Dans la catégorie des ovnis, ces phénomènes déroutants si chers à Fabien Galthié, La Rochelle compte un spécimen étonnant en la personne de Pierre Boudehent. L’athlétique trois-quarts (1,96 m, 107 kg), devenu un élément clé cette saison avec quatre essais, vient de loin. "J’ai commencé le rugby à 12 ans, à Angers, raconte-t-il. J’ai suivi les traces de mon père qui avait joué au SCO. Il était capitaine de la B et a joué en Série ou en Fédérale 3." À l’origine, rien ne prédestine l’Angevin à une carrière. Si ce n’est un physique et une détermination au-dessus de la moyenne : " Pour monter en niveau, je suis parti à Nantes à 15 ans. J’y ai fait mes années de centre de formation et mes études. Dès que je suis parti d’Angers, mon objectif était clair : c’était finir pro et en équipe de France. Quand je me lance dans quelque chose, je le fais à fond. Et il faut que je réussisse." L’œil brillant, un demi-sourire en coin, le trois-quarts mesure l’écho de ses propos : "Je sais que ce discours peut déranger certains mais je l’assume. Ce n’est pas un manque d’humilité. Ces valeurs, je les ai, mais elles ne doivent pas empêcher la confiance. Je suis un compétiteur. Je ne dis pas, loin de là, que je suis le meilleur mais je suis persuadé qu’en se donnant à fond, il est possible d’atteindre tous ses objectifs."
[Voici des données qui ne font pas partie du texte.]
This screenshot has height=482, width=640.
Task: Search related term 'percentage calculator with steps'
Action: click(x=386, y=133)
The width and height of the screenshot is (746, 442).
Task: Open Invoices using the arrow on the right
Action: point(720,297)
Son parcours lui a donné raison : cinq ans après sa première licence, les portes du monde professionnel s’ouvrent à lui. "Avec Nantes, on jouait de grosses équipes, Mont-de-Marsan, La Rochelle, le Racing… J’ai été repéré à partir de là. À 17 ans, j’avais le choix entre La Rochelle, le Racing et Clermont. La proximité, le fait que ce soit un club à taille humaine, le projet qui était en train d’être mené : tout ça mis bout à bout m’a convaincu de venir au Stade." L’ambitieux voit ses vœux être exaucés les uns après les autres. À une vitesse étonnante : "Venant de là où je viens, ma progression a été assez rapide, oui. Dès 17 ans, j’ai eu mes premières sélections jeunes aussi. Je suis rapidement arrivé au haut niveau." Le moment est doublement charnière : "À l’origine, je jouais troisième ligne. C’est à 17 ans que j’ai changé. Olivier Lièvremont, mon entraîneur d’alors, et Antoine Praud, coach de l’académie à La Rochelle désormais, me l’avaient proposé : "Tu vas basculer derrière, au centre." J’étais trop content. Ça me sortait des rucks et des mauls. C’est à partir de ce moment-là que j’ai franchi un palier. Je pense que j’aurais pu jouer troisième ligne à haut niveau mais j’avais le potentiel physique et la technique pour évoluer derrière."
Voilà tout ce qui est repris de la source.